--- START ---

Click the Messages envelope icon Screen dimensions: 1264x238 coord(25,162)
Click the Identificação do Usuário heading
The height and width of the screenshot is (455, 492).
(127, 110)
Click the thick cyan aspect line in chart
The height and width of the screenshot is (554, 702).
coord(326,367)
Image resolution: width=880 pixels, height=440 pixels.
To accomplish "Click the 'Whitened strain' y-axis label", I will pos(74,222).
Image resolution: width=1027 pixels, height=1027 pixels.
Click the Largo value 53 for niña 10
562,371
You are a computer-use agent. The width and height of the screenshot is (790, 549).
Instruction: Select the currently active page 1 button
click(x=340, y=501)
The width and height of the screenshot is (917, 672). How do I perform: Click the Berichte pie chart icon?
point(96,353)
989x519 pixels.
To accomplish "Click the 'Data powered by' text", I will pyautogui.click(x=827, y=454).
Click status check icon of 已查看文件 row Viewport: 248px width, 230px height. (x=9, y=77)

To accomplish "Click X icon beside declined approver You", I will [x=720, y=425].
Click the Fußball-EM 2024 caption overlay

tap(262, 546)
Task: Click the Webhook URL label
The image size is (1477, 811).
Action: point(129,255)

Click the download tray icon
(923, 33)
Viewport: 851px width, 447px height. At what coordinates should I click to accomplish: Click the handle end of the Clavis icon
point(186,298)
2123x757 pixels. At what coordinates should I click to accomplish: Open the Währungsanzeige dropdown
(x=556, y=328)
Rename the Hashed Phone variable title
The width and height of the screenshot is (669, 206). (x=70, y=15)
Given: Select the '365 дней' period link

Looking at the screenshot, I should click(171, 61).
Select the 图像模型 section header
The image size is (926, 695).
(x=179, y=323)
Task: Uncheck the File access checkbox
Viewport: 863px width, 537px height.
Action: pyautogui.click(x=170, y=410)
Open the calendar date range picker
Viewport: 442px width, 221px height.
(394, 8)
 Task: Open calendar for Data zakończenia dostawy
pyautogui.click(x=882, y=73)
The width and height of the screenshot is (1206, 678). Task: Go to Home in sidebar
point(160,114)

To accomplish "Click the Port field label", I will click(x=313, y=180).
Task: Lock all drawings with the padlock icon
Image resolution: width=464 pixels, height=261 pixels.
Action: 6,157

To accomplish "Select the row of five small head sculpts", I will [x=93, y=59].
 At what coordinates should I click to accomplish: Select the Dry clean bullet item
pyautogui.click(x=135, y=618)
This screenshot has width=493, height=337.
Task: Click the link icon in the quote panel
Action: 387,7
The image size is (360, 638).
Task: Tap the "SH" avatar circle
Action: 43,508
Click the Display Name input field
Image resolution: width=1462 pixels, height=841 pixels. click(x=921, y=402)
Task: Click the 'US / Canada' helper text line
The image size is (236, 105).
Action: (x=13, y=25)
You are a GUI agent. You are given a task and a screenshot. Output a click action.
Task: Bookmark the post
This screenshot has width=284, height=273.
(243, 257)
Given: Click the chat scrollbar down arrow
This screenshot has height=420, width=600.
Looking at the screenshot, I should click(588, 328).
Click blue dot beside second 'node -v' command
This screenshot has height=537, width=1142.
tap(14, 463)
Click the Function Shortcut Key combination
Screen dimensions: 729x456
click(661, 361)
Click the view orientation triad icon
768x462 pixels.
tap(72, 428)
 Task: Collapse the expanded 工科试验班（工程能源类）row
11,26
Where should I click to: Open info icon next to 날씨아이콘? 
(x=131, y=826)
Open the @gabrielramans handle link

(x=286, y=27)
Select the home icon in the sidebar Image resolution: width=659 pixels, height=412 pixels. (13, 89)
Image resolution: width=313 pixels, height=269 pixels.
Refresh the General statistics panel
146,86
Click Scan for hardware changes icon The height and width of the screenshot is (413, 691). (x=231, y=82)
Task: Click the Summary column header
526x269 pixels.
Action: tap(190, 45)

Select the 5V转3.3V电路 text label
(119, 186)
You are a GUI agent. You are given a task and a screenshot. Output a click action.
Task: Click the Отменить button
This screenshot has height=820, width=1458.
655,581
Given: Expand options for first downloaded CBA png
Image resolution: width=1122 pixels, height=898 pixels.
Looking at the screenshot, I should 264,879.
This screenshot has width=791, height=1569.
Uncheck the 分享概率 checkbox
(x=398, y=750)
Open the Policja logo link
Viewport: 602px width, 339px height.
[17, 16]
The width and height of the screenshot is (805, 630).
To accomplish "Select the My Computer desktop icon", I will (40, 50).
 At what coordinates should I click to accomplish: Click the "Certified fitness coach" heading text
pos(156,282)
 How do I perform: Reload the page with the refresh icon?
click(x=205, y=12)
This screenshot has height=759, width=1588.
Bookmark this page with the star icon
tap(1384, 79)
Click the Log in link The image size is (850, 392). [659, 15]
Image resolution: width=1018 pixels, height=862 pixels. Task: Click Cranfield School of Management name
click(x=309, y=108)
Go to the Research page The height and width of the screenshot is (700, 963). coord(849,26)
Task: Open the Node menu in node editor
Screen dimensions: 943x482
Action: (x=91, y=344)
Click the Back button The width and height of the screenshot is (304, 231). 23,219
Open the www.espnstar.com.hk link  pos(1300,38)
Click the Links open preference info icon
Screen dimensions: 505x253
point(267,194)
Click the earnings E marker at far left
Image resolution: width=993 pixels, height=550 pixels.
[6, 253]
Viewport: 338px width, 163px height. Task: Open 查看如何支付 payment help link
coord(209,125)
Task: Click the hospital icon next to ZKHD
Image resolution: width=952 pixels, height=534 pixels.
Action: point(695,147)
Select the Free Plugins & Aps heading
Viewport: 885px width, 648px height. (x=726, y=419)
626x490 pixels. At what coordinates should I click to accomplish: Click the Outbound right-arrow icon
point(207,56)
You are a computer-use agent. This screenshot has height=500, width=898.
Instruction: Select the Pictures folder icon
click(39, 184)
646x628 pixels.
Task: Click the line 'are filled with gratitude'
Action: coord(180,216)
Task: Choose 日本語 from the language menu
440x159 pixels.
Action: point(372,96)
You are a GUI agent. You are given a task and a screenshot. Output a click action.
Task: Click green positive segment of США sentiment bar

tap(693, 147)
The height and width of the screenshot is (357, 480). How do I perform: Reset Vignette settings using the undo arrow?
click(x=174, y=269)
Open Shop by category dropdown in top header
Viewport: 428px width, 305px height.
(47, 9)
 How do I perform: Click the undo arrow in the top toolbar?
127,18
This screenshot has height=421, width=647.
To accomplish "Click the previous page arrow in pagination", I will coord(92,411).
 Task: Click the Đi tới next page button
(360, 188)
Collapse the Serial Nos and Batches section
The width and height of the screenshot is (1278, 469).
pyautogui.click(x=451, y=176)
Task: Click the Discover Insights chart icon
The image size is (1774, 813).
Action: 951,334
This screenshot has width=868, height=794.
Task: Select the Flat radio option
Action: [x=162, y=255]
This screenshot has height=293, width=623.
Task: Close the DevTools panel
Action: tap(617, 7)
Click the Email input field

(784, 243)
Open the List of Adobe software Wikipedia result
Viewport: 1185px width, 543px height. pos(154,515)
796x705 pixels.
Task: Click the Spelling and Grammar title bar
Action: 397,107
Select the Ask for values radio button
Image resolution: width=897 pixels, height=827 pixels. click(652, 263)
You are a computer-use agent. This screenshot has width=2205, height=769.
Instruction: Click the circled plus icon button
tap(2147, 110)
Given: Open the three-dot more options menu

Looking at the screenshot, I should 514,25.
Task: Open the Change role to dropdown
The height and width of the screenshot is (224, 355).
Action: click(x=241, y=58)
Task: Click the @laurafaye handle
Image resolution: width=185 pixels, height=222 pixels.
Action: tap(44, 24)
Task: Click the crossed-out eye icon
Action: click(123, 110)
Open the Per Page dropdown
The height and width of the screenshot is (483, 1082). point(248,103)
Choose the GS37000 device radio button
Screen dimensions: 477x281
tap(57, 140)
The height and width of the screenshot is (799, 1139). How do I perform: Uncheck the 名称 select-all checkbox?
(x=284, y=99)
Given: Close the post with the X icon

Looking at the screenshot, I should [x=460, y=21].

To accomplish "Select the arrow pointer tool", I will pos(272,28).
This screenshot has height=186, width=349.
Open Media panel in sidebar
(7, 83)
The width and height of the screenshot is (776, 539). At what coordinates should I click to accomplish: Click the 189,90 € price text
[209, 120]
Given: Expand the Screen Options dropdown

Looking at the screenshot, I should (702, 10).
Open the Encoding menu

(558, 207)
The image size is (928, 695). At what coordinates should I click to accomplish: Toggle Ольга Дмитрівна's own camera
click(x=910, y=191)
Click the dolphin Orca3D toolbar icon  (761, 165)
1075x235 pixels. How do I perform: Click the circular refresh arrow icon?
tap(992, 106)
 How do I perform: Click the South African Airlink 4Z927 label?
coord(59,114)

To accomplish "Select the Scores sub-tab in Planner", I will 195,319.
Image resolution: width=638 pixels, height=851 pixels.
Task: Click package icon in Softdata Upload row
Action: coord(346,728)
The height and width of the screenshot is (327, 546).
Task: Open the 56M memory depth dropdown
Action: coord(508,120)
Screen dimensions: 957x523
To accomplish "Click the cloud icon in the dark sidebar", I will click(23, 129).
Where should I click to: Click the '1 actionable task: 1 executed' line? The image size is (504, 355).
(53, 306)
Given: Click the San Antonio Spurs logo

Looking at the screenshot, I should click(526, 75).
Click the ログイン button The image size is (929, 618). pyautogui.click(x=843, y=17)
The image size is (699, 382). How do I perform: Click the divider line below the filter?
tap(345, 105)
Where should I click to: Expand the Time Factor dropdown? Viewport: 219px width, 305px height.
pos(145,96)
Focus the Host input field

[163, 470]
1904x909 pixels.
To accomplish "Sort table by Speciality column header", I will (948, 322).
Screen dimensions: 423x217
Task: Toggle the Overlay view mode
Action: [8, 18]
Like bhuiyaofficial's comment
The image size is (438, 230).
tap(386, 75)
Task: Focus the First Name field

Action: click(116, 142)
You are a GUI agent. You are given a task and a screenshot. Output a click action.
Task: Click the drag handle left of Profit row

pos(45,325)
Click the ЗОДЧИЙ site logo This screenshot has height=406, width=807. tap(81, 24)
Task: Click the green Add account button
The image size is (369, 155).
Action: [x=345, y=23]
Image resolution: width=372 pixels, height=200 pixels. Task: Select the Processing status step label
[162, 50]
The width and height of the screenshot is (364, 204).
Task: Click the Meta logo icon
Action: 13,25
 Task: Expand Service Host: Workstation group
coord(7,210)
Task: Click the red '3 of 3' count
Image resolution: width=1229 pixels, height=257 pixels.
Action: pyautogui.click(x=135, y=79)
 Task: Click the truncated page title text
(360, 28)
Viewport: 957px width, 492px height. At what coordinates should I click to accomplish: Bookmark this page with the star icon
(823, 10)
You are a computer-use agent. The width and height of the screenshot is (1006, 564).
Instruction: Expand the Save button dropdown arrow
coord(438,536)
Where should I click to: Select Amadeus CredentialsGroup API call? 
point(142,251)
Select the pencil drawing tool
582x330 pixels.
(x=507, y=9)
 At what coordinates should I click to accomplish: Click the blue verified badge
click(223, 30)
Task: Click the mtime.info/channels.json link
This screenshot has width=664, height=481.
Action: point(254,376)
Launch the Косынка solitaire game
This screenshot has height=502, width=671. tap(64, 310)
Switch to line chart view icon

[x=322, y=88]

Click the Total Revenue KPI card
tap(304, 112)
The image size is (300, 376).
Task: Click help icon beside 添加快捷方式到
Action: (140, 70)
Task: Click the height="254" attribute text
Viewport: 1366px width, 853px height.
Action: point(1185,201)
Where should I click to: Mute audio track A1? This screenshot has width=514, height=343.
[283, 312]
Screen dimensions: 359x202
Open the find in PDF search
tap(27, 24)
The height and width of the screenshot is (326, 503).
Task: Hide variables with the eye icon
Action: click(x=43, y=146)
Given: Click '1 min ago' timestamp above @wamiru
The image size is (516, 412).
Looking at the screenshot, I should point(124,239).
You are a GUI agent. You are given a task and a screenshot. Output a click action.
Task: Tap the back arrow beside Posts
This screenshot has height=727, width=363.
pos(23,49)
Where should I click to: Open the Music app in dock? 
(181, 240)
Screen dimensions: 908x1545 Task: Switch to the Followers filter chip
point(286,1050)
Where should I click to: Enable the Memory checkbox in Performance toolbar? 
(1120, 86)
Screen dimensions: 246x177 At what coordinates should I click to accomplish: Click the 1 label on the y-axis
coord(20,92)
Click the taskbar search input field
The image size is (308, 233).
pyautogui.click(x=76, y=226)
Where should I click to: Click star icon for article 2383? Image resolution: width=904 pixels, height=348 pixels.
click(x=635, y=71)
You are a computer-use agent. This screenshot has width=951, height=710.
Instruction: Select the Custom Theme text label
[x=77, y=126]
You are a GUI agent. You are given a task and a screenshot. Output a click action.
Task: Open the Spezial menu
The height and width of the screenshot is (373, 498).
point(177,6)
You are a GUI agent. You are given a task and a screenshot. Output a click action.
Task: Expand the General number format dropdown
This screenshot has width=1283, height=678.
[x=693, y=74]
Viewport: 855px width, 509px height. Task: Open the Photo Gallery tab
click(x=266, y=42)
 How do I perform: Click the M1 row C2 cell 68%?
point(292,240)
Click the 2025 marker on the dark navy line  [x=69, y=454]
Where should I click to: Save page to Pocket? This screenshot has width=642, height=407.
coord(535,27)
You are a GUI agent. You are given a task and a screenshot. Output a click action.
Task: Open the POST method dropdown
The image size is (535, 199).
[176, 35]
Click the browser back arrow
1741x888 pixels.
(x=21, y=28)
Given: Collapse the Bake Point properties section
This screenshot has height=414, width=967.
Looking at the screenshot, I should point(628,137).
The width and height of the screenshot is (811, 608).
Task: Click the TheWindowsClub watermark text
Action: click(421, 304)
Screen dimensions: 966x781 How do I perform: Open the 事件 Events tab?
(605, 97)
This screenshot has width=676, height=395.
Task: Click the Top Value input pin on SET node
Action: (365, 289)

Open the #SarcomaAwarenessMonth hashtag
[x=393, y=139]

--- END ---

**Work required**
With the first line being the one containing "Viewport: 1366px width, 853px height." and the last line the one containing "has width=951, height=710.", transcribe exactly the lines above that fall in that range.

**Exercise response**
Viewport: 1366px width, 853px height.
Action: point(1185,201)
Where should I click to: Mute audio track A1? This screenshot has width=514, height=343.
[283, 312]
Screen dimensions: 359x202
Open the find in PDF search
tap(27, 24)
The height and width of the screenshot is (326, 503).
Task: Hide variables with the eye icon
Action: click(x=43, y=146)
Given: Click '1 min ago' timestamp above @wamiru
The image size is (516, 412).
Looking at the screenshot, I should point(124,239).
You are a GUI agent. You are given a task and a screenshot. Output a click action.
Task: Tap the back arrow beside Posts
This screenshot has height=727, width=363.
pos(23,49)
Where should I click to: Open the Music app in dock? 
(181, 240)
Screen dimensions: 908x1545 Task: Switch to the Followers filter chip
point(286,1050)
Where should I click to: Enable the Memory checkbox in Performance toolbar? 
(1120, 86)
Screen dimensions: 246x177 At what coordinates should I click to accomplish: Click the 1 label on the y-axis
coord(20,92)
Click the taskbar search input field
The image size is (308, 233).
pyautogui.click(x=76, y=226)
Where should I click to: Click star icon for article 2383? Image resolution: width=904 pixels, height=348 pixels.
click(x=635, y=71)
You are a computer-use agent. This screenshot has width=951, height=710.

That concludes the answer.